In spite of this, the usual conformal map of an evaporating black hole --
the one that looks like this:
|\
| \
__| /
| / /
|/ /
| /
|/
-- is fundamentally asymmetric. This bothers me. For one thing, how could we
even tell that a real black hole was modeled by this diagram and not by its
time reversal? For all we know the radiation from the singularity might be
thermal -- the Big Bang was thermal, after all. The time reversed diagram
says that you can't reach the event horizon before the hole evaporates, but
that's just the time-reversed version of an argument that a black hole can't
radiate. I'd expect there to be a time-reversed Hawking radiation process in
which a white hole gains mass by absorbing matter from just outside the
event horizon. So I can easily imagine that there's no observable difference
between these diagrams at all.
I would be much happier if there were a manifestly time-symmetric conformal
diagram of an evaporating black hole, but as far as I can tell this is
impossible, because the event horizon has to be inclined at 45 degrees. This
even seems to correspond to an aspect of reality, since a stationary null
surface can have light cones
| / \ |
|/ \|
like this | or like this |
/| |\
/ | | \
but not both. But I can't shake the feeling that there's a symmetry that's
being lost in this picture. Any insight would be appreciated.
-- Ben
I have been drawing time symmetric diagrams which look like this
\ |
\ |
\|
|
|
/|
/ |
Ingoing and outgoing light is drawn at 45deg - indeed this property is
used to define coordinates in terms of time on a distant clock. The
coordinates become singular at the event horizon. Broadly speaking
whereas reflection of a photon is shown as instantaneous as in sr at
unsingular points, at the event horizon a time delay of 4GM is necessary
- twice the Schwarzschild radius. I think this form of diagram tells us
something fundamental about properties of matter. Exactly what it tells
us, requires a quantum treatment.
Regards
--
Charles Francis
substitute charles for NotI to email
> Another black hole question. It looks like the formation and subsequent
> evaporation of a black hole is a time symmetric process. The outgoing
> radiation is thermal and the infalling matter may not be, but that could
> just be another manifestation of the second law of thermodynamics, not
> something that needs special explanation. In fact it seems that one could
> make things exactly symmetric by forming the hole from infalling spherical
> shells of radiation that match the outgoing Hawking radiation.

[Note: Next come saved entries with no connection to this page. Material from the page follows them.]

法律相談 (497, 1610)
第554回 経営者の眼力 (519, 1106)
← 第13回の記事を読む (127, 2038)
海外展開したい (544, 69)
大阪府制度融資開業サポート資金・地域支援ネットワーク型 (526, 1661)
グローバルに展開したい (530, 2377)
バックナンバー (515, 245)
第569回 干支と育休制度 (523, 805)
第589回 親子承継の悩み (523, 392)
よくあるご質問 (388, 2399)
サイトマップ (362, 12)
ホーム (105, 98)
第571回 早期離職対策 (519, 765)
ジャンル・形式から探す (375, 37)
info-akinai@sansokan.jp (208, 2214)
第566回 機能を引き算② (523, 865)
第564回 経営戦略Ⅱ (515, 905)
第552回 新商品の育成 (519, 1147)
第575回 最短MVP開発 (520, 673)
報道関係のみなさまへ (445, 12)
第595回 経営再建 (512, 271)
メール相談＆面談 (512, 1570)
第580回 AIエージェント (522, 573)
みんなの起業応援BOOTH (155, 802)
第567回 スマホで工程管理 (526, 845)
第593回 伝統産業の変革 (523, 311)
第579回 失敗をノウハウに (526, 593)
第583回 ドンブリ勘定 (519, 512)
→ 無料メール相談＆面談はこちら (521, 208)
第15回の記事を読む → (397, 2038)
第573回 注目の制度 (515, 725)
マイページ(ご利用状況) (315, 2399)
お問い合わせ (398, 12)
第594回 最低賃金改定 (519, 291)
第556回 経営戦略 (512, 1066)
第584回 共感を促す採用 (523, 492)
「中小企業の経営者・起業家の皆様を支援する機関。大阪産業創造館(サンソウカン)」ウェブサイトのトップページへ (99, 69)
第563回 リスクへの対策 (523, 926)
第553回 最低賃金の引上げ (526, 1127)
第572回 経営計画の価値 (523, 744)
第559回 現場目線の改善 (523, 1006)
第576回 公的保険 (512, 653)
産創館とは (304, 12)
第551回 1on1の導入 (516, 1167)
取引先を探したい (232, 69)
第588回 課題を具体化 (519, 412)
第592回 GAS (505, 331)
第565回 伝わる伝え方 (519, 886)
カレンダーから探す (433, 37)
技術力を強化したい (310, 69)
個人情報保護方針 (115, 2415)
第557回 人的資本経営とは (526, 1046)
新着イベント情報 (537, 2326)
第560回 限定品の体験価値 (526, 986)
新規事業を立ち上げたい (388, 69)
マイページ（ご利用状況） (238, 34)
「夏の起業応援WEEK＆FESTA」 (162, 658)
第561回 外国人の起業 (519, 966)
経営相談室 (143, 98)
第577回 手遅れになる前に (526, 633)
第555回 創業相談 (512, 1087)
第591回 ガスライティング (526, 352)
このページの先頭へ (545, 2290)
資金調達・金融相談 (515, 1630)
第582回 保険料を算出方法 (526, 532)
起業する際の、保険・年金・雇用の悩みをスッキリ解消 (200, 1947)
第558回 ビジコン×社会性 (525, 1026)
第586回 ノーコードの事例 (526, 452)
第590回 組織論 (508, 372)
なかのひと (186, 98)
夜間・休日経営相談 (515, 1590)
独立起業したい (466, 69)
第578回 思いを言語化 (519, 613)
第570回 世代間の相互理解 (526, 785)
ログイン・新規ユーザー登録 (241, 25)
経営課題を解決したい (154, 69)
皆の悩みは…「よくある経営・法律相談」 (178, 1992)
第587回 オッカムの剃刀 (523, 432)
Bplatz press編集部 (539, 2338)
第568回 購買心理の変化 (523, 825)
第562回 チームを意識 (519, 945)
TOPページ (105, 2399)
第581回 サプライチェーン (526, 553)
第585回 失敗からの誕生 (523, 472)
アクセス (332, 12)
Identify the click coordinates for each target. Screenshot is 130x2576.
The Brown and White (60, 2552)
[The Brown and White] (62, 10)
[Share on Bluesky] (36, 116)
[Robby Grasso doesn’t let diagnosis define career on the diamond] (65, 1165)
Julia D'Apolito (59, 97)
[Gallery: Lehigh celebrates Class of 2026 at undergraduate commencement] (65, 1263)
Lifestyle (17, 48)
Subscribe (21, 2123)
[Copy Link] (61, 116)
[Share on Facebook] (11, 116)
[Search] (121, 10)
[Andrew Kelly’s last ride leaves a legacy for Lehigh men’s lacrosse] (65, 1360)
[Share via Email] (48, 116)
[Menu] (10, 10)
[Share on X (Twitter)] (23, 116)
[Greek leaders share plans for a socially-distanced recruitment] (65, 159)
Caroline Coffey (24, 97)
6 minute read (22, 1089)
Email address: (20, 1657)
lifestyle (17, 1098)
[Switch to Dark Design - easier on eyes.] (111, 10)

I don't think you *can* do that! You can certainly make a black hole
from a spherical shell of infalling radiation, but the mass-energy
density of such a shell will be (or will at some point become) much
greater than that of 'reversed Hawking radiation'.
If you try to use reversed Hawking radiation, you will start with a
pulse of high temperature radiation that rapidly gets cooler, and feed
in cooler and cooler radiation as time goes on. But by the time most
of the radiation gets there, the initial pulse will have met in the
middle and dispersed - even if the initial pulse formed a black hole it
will have evaporated instantly.
Almost from the start energy will be going outward as well as inward,
and there will never be enough energy in a sufficiently small sphere to
form a black hole.
Alternatively, if you start with an already formed black hole and try
to grow it with reversed Hawking radiation, you will just get a
situation in which the hole neither grows nor shrinks, as it will
simultaneously be radiating an equal amount of energy. Basically, it
will be sitting in a box whose walls are at its Hawking temperature.
If you increase the temperature of the box by a finite amount, the hole
will start to grow, but you will no longer have a reversible system.